French light aircraft manufacturer Robin Aircraft, which dates back to 1957, has been ordered into liquidation by a commercial court.
Robin Aircraft says the decision was taken by the court in Dijon after rejecting three proposed takeover bids, citing “insufficiency or incompatibility”.
The Darois-based company produced single-engined models including the DR400, DR401 and CAP10, using traditional hand-crafting methods.
But some 25 of its DR400s were the subject of an emergency grounding by the European Union Aviation Safety Agency at the end of last year, after checks on the main wing spar indicated a bonding problem which could result in structural failure.
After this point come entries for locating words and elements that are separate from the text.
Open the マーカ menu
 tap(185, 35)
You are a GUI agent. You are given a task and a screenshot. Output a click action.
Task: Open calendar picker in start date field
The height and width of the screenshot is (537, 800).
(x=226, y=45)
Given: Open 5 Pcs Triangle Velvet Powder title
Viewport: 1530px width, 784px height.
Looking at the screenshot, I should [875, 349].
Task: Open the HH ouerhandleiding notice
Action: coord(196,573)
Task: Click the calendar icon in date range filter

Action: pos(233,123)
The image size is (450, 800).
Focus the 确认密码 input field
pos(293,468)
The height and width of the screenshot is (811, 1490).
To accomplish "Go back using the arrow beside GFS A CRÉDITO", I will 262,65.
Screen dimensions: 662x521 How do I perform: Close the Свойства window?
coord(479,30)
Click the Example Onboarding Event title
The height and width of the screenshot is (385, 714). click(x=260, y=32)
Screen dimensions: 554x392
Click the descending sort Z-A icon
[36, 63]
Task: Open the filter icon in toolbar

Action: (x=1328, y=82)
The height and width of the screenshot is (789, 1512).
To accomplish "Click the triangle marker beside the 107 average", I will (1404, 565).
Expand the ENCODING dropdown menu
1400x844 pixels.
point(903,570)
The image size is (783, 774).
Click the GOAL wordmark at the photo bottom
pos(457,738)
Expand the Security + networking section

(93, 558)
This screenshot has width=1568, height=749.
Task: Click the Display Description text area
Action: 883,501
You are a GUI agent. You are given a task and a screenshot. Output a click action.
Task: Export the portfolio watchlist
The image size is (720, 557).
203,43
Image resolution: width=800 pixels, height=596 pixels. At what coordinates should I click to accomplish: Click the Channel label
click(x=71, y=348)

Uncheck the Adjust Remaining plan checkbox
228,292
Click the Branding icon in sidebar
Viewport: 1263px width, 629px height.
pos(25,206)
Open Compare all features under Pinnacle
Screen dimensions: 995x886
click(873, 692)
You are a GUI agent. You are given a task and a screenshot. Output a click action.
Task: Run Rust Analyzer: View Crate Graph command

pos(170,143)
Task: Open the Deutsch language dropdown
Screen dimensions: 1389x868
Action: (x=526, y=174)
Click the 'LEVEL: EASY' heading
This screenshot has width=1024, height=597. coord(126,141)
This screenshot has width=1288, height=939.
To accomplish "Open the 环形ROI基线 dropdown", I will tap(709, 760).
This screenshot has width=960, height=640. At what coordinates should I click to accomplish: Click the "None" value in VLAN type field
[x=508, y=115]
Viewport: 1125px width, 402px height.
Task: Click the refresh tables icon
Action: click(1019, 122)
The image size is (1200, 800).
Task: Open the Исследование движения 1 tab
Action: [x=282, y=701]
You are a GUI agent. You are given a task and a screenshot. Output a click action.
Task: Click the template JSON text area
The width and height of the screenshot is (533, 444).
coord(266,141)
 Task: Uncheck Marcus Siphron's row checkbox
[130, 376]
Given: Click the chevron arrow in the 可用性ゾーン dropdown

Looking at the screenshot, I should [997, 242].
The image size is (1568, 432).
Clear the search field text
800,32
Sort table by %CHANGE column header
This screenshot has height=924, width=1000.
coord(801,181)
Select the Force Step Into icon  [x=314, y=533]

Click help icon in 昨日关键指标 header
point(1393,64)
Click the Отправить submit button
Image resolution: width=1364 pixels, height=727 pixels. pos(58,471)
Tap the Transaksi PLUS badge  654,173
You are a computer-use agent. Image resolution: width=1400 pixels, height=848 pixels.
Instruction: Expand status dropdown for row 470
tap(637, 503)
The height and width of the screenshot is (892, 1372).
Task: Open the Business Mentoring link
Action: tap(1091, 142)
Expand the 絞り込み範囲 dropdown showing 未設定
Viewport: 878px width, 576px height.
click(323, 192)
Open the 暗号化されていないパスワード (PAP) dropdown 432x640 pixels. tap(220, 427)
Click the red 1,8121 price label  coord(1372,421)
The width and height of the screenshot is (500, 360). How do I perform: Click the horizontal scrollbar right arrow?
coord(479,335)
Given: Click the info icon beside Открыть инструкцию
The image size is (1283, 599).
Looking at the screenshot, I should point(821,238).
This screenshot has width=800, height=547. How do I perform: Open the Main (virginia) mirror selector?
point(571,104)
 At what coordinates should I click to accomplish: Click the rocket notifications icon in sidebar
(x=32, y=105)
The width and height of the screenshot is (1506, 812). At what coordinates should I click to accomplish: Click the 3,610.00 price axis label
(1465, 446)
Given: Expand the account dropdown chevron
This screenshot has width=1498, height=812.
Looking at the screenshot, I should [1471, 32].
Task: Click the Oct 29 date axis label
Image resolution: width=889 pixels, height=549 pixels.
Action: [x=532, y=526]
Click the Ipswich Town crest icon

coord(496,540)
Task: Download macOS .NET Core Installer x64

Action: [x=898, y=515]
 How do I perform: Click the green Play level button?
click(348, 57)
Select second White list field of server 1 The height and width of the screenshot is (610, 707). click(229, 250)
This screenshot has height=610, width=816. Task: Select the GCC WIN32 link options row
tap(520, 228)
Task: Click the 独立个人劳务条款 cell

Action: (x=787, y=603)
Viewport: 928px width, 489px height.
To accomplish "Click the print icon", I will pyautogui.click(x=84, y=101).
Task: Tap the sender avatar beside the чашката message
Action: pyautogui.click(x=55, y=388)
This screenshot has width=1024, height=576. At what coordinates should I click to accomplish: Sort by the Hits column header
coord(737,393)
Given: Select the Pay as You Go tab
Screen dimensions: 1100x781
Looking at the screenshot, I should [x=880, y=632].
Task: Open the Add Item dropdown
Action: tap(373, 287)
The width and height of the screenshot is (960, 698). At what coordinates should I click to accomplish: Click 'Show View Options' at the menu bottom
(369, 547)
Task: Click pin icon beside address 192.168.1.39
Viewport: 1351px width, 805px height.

EASA subsequently issued an airworthiness directive in March which, the manufacturer said, authorised a return to flight, with restrictions on particular manoeuvres including aerobatics and high bank angles.
By this point, however, Robin Aircraft had disclosed that it was placing itself under a safeguard procedure – a process similar to US Chapter 11 protection – after experiencing customer delivery delays.
It said at the time that it was encountering “temporary administrative hazards” and the safeguard measure was intended to give it time to recover.
But the effort appears to have failed, and Robin Aircraft chief executive Casimir Pellissier says that a “cold shower falls on the shoulders” of those involved with the company.
Pellissier says the Centre Est Avions Pierre Robin spares and support entity is “standing fast” and continuing to serve owners of the manufacturer’s aircraft.